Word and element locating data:
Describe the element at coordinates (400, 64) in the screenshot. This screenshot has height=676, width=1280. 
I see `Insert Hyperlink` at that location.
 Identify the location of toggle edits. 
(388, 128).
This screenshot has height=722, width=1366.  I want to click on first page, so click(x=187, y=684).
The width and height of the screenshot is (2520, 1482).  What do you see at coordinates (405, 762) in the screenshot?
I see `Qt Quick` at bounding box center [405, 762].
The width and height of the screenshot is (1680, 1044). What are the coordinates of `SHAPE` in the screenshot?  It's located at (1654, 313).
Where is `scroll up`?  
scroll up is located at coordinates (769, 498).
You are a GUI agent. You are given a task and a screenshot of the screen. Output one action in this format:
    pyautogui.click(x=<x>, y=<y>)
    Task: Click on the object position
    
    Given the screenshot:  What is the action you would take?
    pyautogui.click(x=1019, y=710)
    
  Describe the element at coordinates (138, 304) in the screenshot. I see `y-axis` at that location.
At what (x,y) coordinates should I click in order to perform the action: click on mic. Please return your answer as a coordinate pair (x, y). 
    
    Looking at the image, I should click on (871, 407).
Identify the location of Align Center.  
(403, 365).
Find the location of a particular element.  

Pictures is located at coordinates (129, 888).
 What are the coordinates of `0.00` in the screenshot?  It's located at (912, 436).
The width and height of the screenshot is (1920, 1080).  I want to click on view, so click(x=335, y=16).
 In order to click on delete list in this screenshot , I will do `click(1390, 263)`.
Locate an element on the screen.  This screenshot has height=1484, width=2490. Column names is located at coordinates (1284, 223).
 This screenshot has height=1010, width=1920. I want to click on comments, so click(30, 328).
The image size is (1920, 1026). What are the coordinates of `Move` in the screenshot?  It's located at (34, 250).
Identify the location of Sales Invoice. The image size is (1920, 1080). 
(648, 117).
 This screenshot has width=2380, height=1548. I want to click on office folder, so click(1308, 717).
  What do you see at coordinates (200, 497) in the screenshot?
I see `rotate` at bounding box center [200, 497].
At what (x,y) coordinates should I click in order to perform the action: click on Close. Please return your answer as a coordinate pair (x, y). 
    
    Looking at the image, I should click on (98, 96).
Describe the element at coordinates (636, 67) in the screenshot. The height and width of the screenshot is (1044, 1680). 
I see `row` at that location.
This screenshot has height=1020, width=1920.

#### Written exercise:
Identify every line of the records that contains the word "action", and copy each of those lines in full.

#### Task response:
You are a GUI agent. You are given a task and a screenshot of the screen. Output one action in this format:
    Given the screenshot:  What is the action you would take?
At what (x,y) coordinates should I click in order to perform the action: click on mic. Please return your answer as a coordinate pair (x, y). 
At what (x,y) coordinates should I click in order to perform the action: click on Close. Please return your answer as a coordinate pair (x, y). 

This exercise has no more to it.